• _TEXT TO READ_:
# Lube Diagram, T-Jet and Others



## Sir Slotsalot (Jan 23, 2010)

Here's a place to get some helpful lube diagrams for T-Jet and others. You will need MS Excel to open and save the files. When you open the link, just click on the icons marked "Lube" at the top of the page.

http://www.slotcarexpress.com/Chemicals---Supplies.html

HT members get a 10% discount!!


----------



## SuperFist (Aug 7, 2005)

They forgot one on T-Jet, the idler gear post.

But that's what I'm here for at HT, to correct discrepancies. 

__________________


----------



## slotking (May 27, 2008)

I did a vid a bit ago
still need to add the inline

http://ho-tips.net/showthread.php?tid=1631


----------



## Sir Slotsalot (Jan 23, 2010)

As for the idler post, I prefer to apply a small amount of gear grease such as Aero-Car Super Speed Gear Lube. Oil has a tendency to migrate down into the "arm" area and foul comm brushes. JMHO...


----------



## Sir Slotsalot (Jan 23, 2010)

A slot racer's prayer:

Forgive us our "discrepancies" as we forgive those who use them against us. LOL!!


----------



## slotking (May 27, 2008)

> Oil has a tendency to migrate down into the "arm" area and foul comm brushes.


LOL
you are correct, but i do it any way! I prefer a well lube car
other i race with use very little oil, but i have seen the ruin chassis over time because they use so little!

My cars swim in oil
if some oil does get on the brushes it only take a seconds to burn it off my slottech brushes


----------



## Hornet (Dec 1, 2005)

Kihm have done any amp draw testing on your com drops.
I'm curious about the numbers before and after you apply the drops:thumbsup:
Rick


----------



## Sir Slotsalot (Jan 23, 2010)

• _WHAT THE TASK REQUIRES_:
Reproduce, word for word, everything in the lube diagram thread from "http://www.slotcarexpress.com/Chemicals---Supplies.html" down to "idler gear post.".

• _RECORDED INFORMATION_:

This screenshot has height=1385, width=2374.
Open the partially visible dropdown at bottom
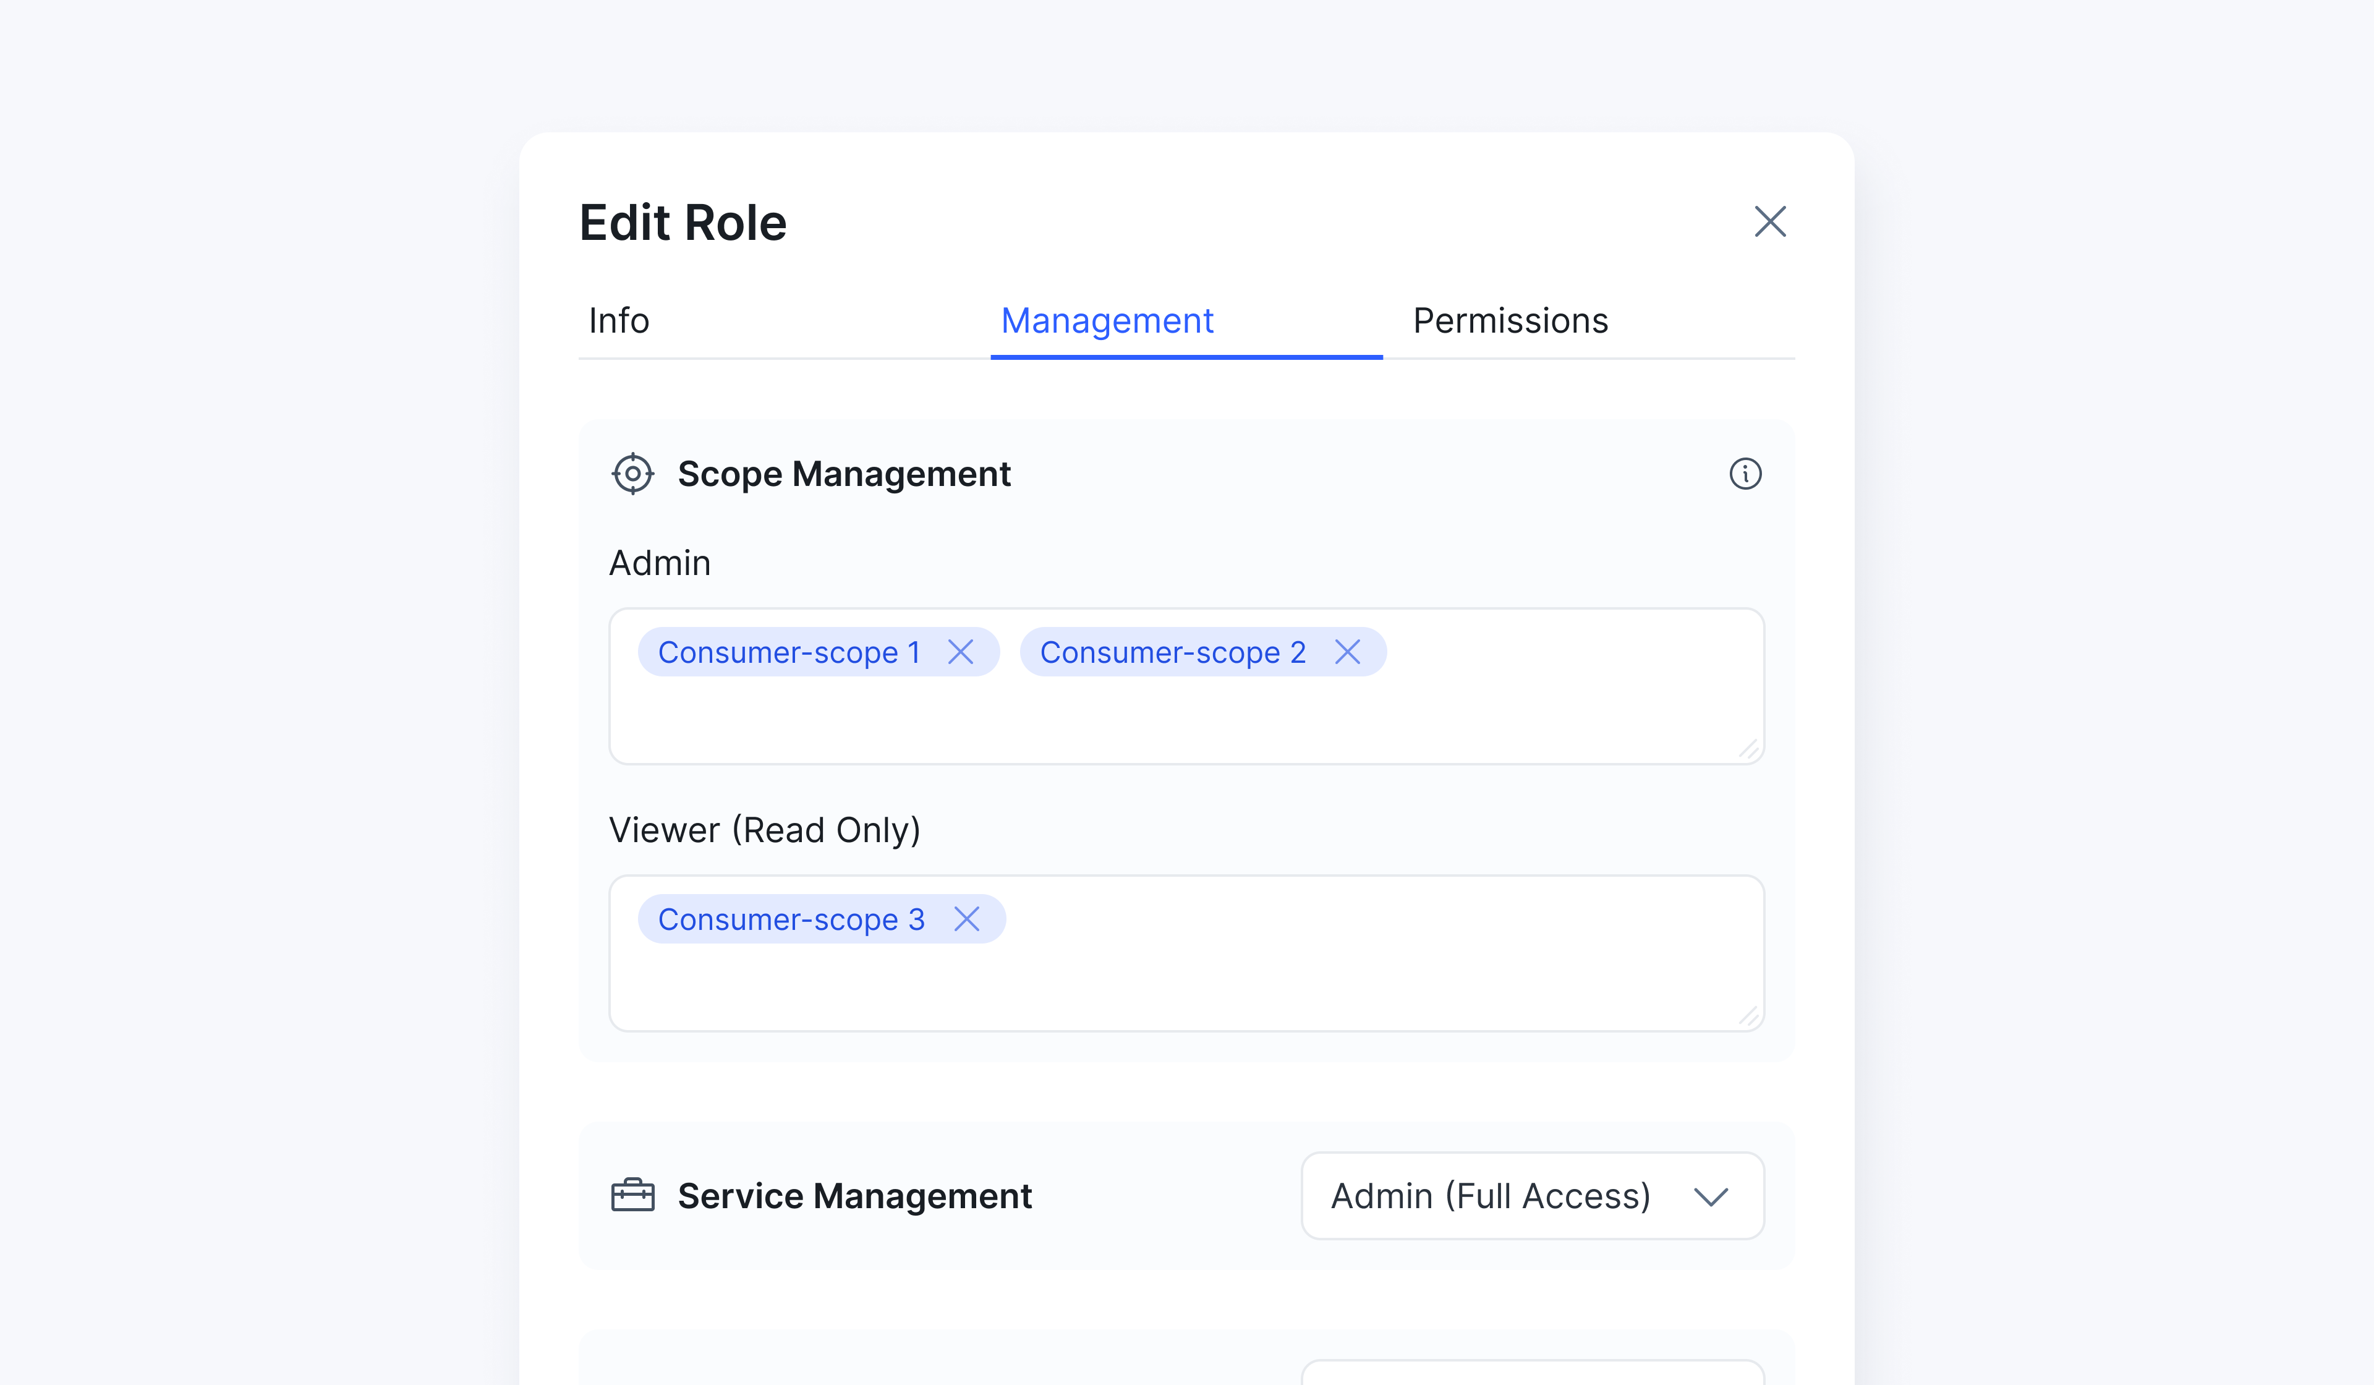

• _THE OUTPUT_:
http://www.slotcarexpress.com/Chemicals---Supplies.html

HT members get a 10% discount!!


----------



## SuperFist (Aug 7, 2005)

They forgot one on T-Jet, the idler gear post.